Mahasiswa UI protes karena jabatan rangkap melanggar statuta UI, tidak boleh rangkap jabatan. “Memalukan UI sebagai lembaga pendidikan yang bermoto: kebenaran, kejujuran, keadilan (veritas, probitas, iustitia),” kata Fadli Zon alumni yang juga anggota DPR RI.
Memang bukan soal rektor UI saja. Karena ada 200 komisaris dari 541 perusahaan dan lembaga milik negara di situ pejabatnya dirangkap. Misalnya rektor menjabat komisaris bank, dan semacamnya.
Berdasar data Lembaga Administrasi Negara terdapat 93 jabatan dirangkap oleh jabatan kementerian, 12 rektor perguruan tinggi, 5 dari pemerintah daerah, 5 dari TNI, 1 dari polri dan 1 kejaksaan.
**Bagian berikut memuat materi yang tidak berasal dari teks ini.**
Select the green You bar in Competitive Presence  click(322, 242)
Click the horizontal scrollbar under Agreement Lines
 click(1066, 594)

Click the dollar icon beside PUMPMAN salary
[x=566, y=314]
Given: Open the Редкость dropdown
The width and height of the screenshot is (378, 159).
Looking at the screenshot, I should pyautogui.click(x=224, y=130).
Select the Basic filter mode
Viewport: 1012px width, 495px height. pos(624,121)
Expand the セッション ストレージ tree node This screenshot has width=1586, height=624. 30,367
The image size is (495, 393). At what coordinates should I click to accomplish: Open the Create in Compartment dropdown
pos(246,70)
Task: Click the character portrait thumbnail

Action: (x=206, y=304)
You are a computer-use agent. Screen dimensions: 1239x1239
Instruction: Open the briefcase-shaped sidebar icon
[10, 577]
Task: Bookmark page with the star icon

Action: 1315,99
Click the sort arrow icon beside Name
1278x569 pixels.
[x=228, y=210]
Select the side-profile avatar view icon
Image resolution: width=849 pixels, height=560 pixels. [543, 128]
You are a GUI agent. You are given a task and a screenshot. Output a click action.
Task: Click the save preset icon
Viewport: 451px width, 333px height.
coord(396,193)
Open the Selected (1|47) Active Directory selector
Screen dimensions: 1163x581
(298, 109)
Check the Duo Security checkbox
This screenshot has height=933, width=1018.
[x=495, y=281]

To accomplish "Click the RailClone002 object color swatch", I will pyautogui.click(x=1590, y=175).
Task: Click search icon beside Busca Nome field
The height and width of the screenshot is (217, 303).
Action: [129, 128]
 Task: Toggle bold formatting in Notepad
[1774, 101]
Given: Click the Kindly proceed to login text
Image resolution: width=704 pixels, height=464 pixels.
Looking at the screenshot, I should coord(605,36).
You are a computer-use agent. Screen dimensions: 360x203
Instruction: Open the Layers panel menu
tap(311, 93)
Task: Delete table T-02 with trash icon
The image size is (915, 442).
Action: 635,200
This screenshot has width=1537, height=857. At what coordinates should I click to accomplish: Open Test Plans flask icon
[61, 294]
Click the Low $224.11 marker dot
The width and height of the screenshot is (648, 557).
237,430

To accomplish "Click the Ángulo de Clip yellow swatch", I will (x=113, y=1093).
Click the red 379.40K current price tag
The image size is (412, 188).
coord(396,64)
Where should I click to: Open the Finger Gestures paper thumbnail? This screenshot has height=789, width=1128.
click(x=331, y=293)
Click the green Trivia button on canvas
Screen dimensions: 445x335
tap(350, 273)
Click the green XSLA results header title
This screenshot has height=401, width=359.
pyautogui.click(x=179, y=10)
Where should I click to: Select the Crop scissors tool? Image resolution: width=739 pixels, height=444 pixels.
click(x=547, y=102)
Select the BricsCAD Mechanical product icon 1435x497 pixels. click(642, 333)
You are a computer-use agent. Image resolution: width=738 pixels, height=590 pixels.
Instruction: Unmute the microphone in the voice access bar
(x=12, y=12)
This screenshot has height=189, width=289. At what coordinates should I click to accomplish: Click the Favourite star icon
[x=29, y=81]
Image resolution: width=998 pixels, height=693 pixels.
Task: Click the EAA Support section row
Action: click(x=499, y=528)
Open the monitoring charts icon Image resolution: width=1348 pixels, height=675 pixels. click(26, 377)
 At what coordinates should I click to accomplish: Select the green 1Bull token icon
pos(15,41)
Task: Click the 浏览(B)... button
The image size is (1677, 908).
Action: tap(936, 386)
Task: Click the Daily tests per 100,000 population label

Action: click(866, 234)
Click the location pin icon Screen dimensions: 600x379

Artinya kekuasan menumpuk maka dalam aliran uang negara beredar di kalangan tertentu pula, yaitu pejabat. Sulit diperoleh pihak lain. Dia lagi dia lagi.
Sebelumnya ada peraturan yang melarang rangkap jabatan tersebut. Sekarang tidak lagi ada larangan mulai 1 Juli 2021 setelah Presiden Joko Widodo mengeluarkan PP Nomor 75 Tahun 2021. Artinya, Presiden ikut melestarikan rangkap jabatan.
Jabatan rangkap dalam perspektif manajemen Lord Emerich Edward Dalberg Acton (1834-1902) warga negara Inggris menurunkan teorinya dalam buku History of Freedom dengan pokok pikiran utamanya adalah tends of power (kecenderungan kekuasan). Yaitu power tend to corrupt absolute power corrupt absolutely. Kekuasaan cenderung korup dan kekuasaan absolut niscaya korup.
Adanya kekuasan di satu tangan dalam atau rangkap jabatan menimbulkan terbukanya korupsi. Dalam kata lain semakin banyak power dalam satu tangan, makin suburlah korupsi. Kecuali unsur kekuasaannya adil, dan benar.
John Lewish Gillin (1871–1958), seorang ilmuwan yang banyak meneliti masyarakat Amerika Tengah. Jebolan dari Universitas Columbia Amerika itu salah satu karyanya buku Cultural Sociology tentang pertumbuhan kapitalis dan pertumbuhan ekonomi serta sistem sosial.
Dalam bukunya setebal 884 halaman tersebut, ia mengajukan teori berdasar pikiran utamanya poverty and dependency (kemiskinan dan ketergantungan) juga menyatakan hal yang hampir serupa dengan Lord Acton, bahwa sistem sosial kekuasaan berjalan seiring dengan pertumbuhan ekonomi.
Bagi dia sistem sosial begitu penting. Tujuannya untuk mencapai pertumbuhan ekonomi yang diharapkan. Karena itu sistem sosialnya harus tepat makna, demikian John Gillin.
Agaknya di sinilah persoalan polemik rangkap jabatan perlu mendapat perhatian untuk dimaknai. Yaitu mengapa jabatan itu harus rangkap? Mengapa jangan dirangkap? Apa tidak ada yang lain yang mampu mengisi jabatan tersebut, atau alasannya alasan gaji. Seperti rektor UI gajinya kecil.
Kalau gaji kecil itu relatif. Gaji haruslah dimaknai secara benar. Bagaimana dulu rektor UI Mahar Mardjono, dan Slamet Imam Santoso. Kita mengenang keperibadian baiknya. Ambillah mereka menjadi tokoh ini jadi teladan.
Penulis setuju dengan prinsip kita untuk memasyarakatkan nilai hidup sederhana dan adil. Biarlah nilai uang memperoleh gaji, pendapatan atau apa namanya itu beredar pada semua. Tidak kalangan tertentu saja. Dia lagi dia lagi. Sementara banyak yang lain yang lebih memerlukan. Semoga!